What’s leading this historic movement?

Digital is overtaking TV for one simple reason: humans hate being alone.
As social creatures, we crave being together, and the digital-always-on-world that desktop and mobile have enabled has fueled our dependency to remain connected at all times. We need look no further than the milestone two billion Facebook users this past month or Snap’s recent creation of Snap Maps as primary examples of why digital reigns supreme in the war for our attention: it is so much more human.

Snap Maps allows you to see your friends media, globally

And given that we as a society have chosen our new entertainment outlets, advertisers are scrambling to get in front of these channels, looking for ways to measure the success of their campaigns by leveraging our digital footprints. With this new immersive medium, advertisers can capture, measure and quantify more than just click-through, bounce rates and session-length as they did on the web and mobile.

Today, we can start capturing human behavior & physical engagement with content. At this moment there is an entire data & analytics industry being built around capturing and competing for:

  • Brand affinity
  • Sentiment analysis
  • Emotional targeting

But these metrics are mostly based off of algorithms which scrape social media and the web, looking for commonality in words people use when discussing a brand, and then trying to infer feeling off of those words.
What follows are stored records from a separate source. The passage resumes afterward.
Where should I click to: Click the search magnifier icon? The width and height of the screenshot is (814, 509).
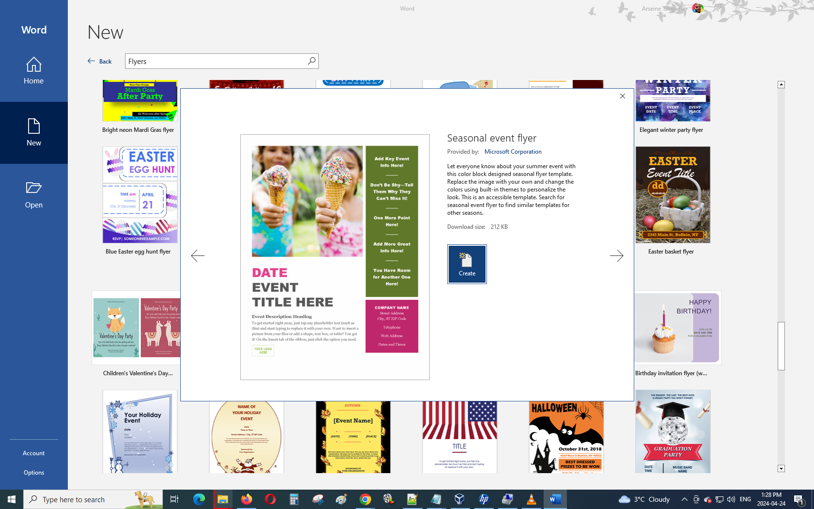[312, 61]
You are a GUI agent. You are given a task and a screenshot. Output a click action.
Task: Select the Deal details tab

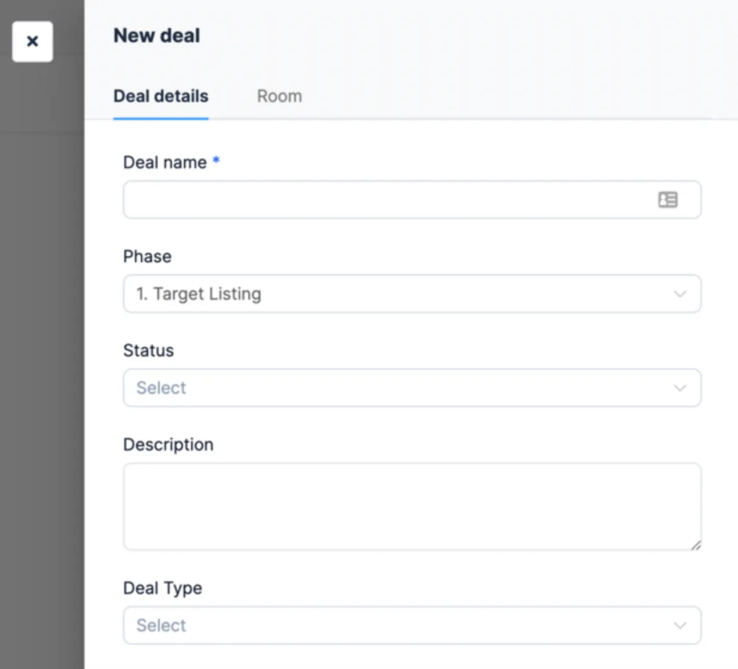click(x=161, y=96)
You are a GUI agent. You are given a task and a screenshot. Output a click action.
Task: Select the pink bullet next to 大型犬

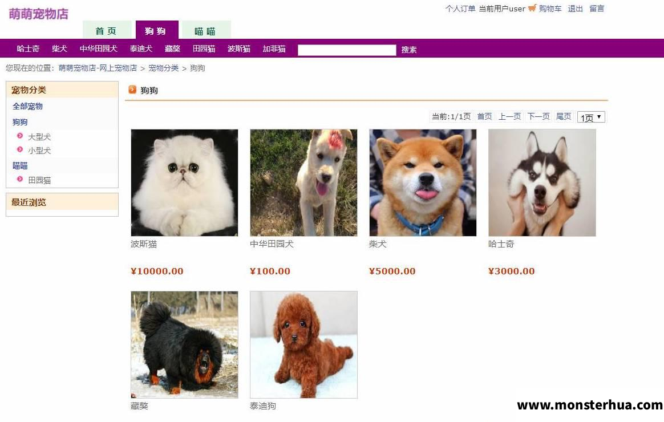pos(20,136)
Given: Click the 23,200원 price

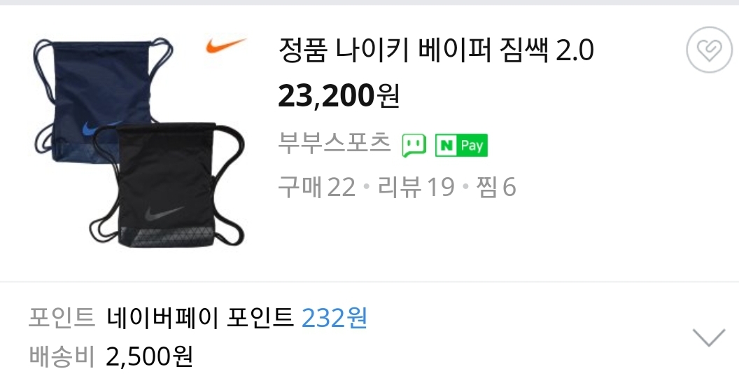Looking at the screenshot, I should (339, 96).
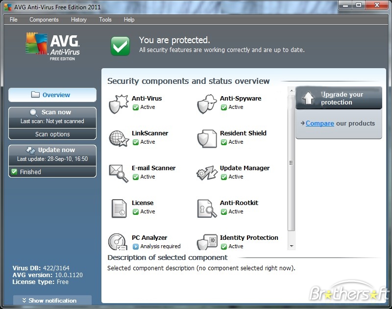
Task: Click the green protection status checkmark
Action: coord(120,45)
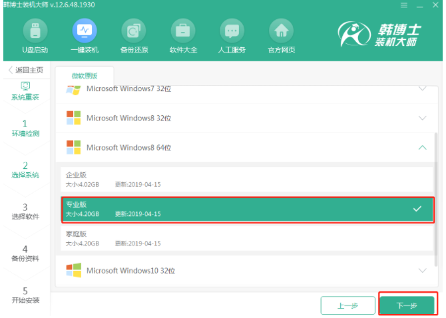Click the 软件大全 software collection icon

click(183, 32)
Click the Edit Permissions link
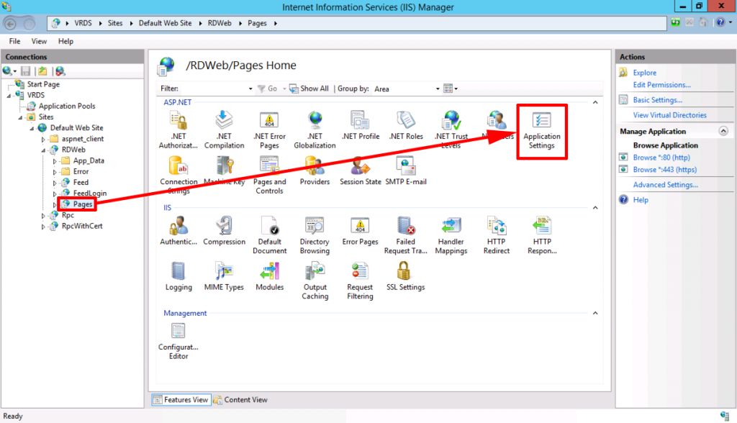 tap(661, 85)
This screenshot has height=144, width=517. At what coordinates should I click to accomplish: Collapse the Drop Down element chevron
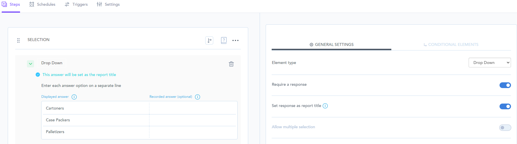pyautogui.click(x=30, y=64)
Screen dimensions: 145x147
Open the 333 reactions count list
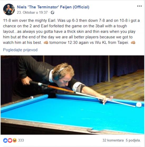pyautogui.click(x=21, y=140)
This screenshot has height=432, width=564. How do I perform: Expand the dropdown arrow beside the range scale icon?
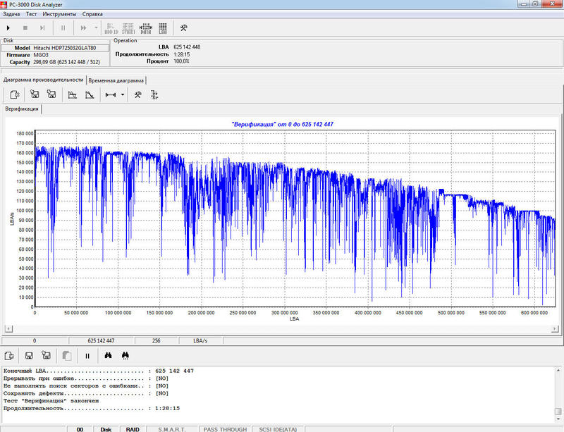[123, 94]
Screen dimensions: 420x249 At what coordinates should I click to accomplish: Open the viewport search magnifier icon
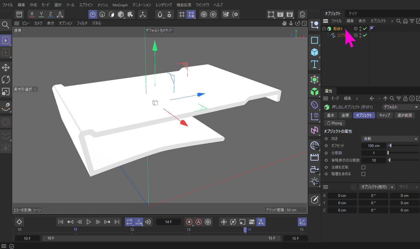tap(6, 25)
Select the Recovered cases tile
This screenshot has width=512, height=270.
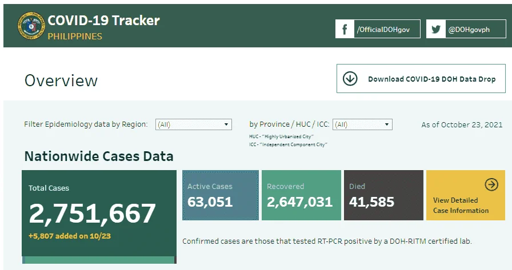pos(301,195)
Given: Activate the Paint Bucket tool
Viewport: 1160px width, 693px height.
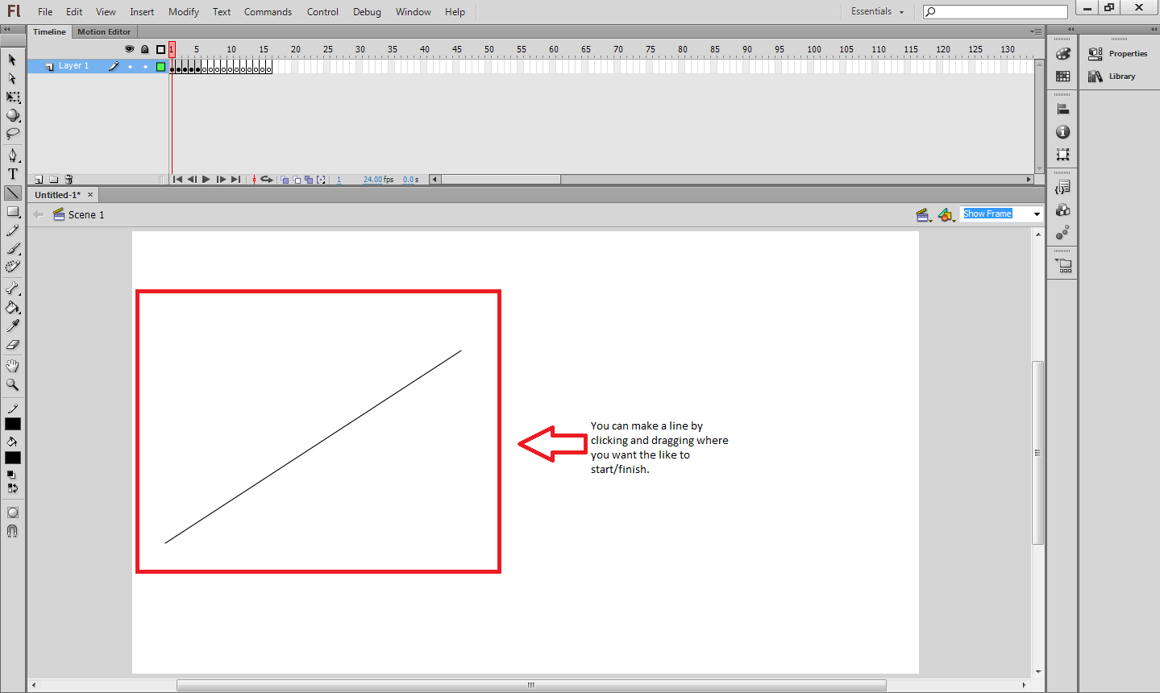Looking at the screenshot, I should [12, 308].
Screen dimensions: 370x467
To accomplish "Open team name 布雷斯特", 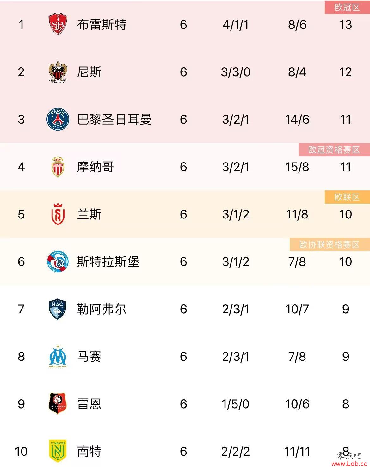I will [102, 24].
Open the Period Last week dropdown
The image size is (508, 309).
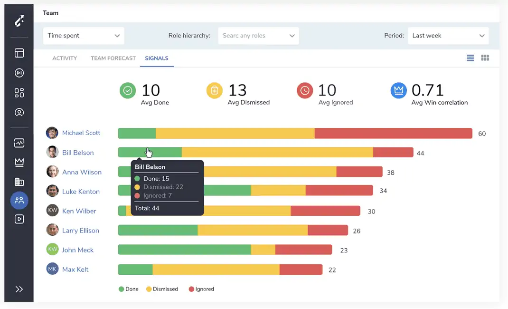coord(448,36)
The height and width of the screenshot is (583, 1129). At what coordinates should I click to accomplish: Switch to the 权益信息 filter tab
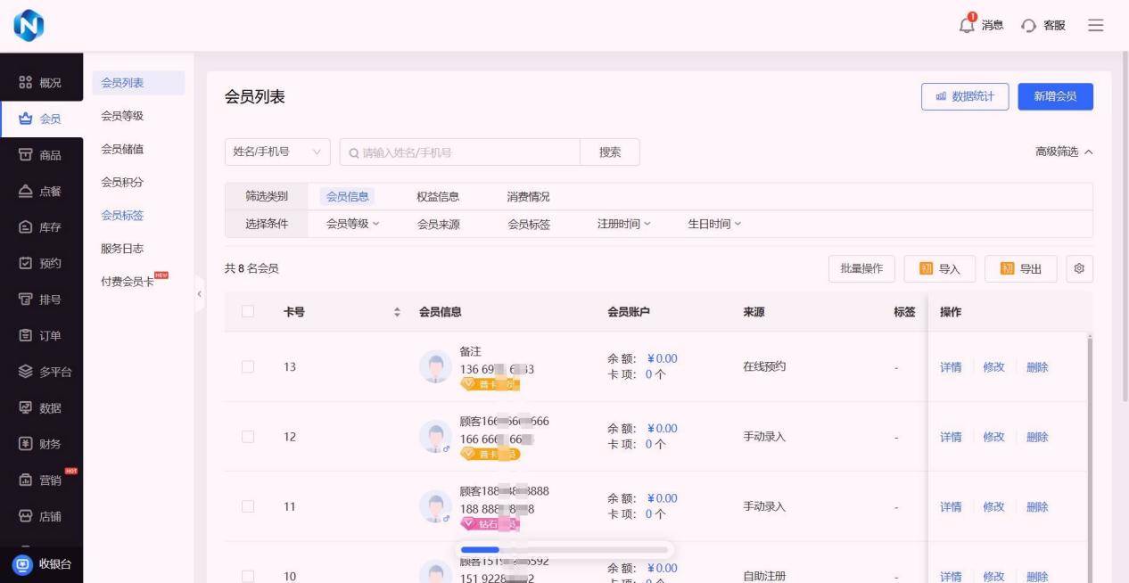point(438,197)
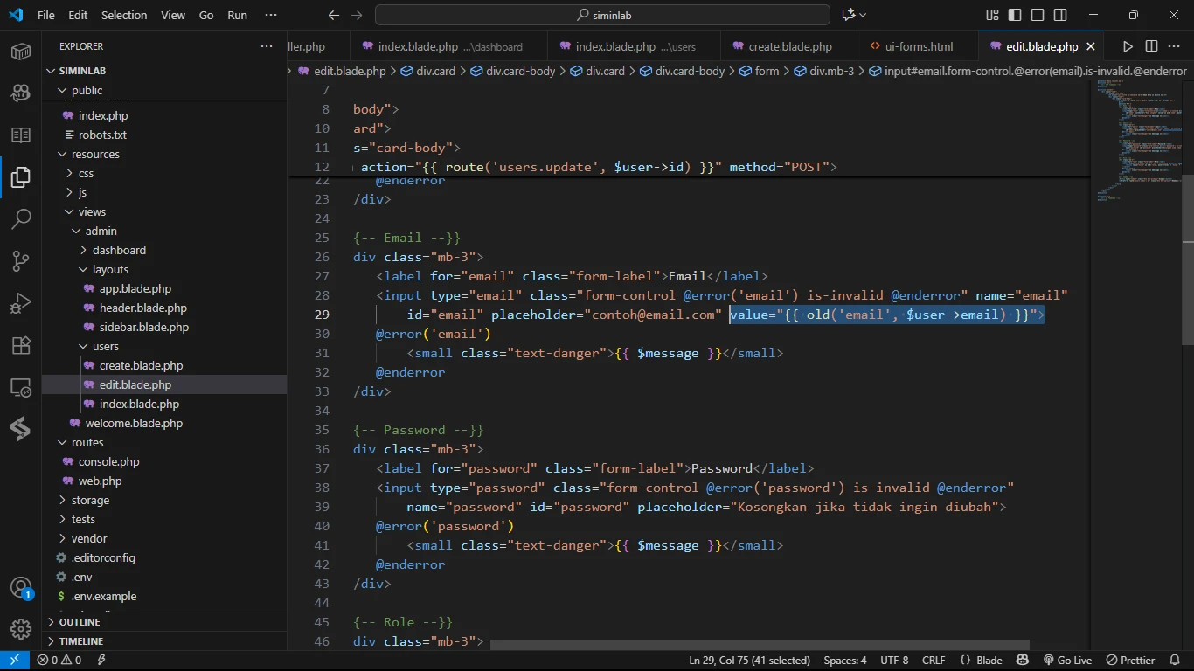Viewport: 1194px width, 671px height.
Task: Open the Selection menu
Action: click(x=124, y=15)
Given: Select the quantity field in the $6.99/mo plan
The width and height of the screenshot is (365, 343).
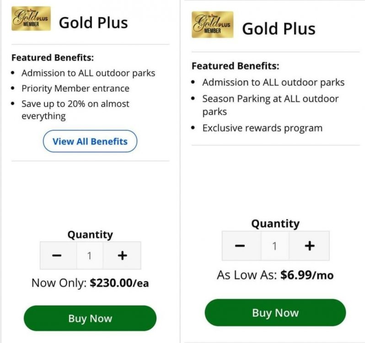Looking at the screenshot, I should point(274,246).

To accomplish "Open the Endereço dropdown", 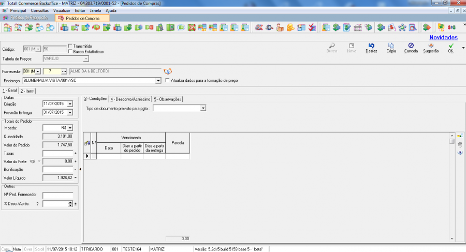I will pyautogui.click(x=158, y=81).
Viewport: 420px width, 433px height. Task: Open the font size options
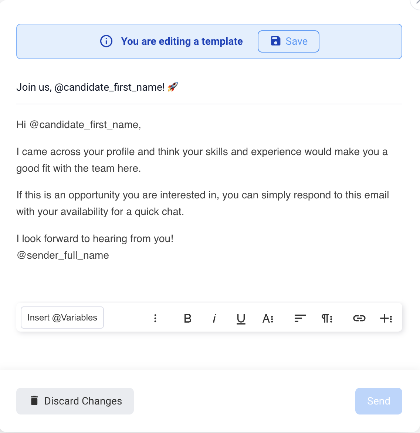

This is a rather imprecise way of doing things and could be, at the very least, complemented by the physical actions users have while on their device.

VR’s form-factor will one day become seamless with human experience. *Photo Credit: MIT Technology Review.

Fade in: Virtual Reality & The New Data Opportunity

With the new era of immersive media (VR/AR) on the horizon, the era of the screen as we know it today will also come to an end. Indeed, in the next ten years tech giants have shown promise to go ‘screenless’, opting instead for smartphones with new form factors, futuristic glasses or even contact lenses. Meaning, brands will need to equally re-invent the way they capture our attention; the status-quo of annoying thirty-second advertising spots risk to become even more invasive when experienced in an immersive world. There is now a perpetual Sword of Damocles now hung above the advertising industry, signalling that more than ever, brands and publishers need to be thinking about how to create compelling branded experiences & narratives to appeal to their audiences.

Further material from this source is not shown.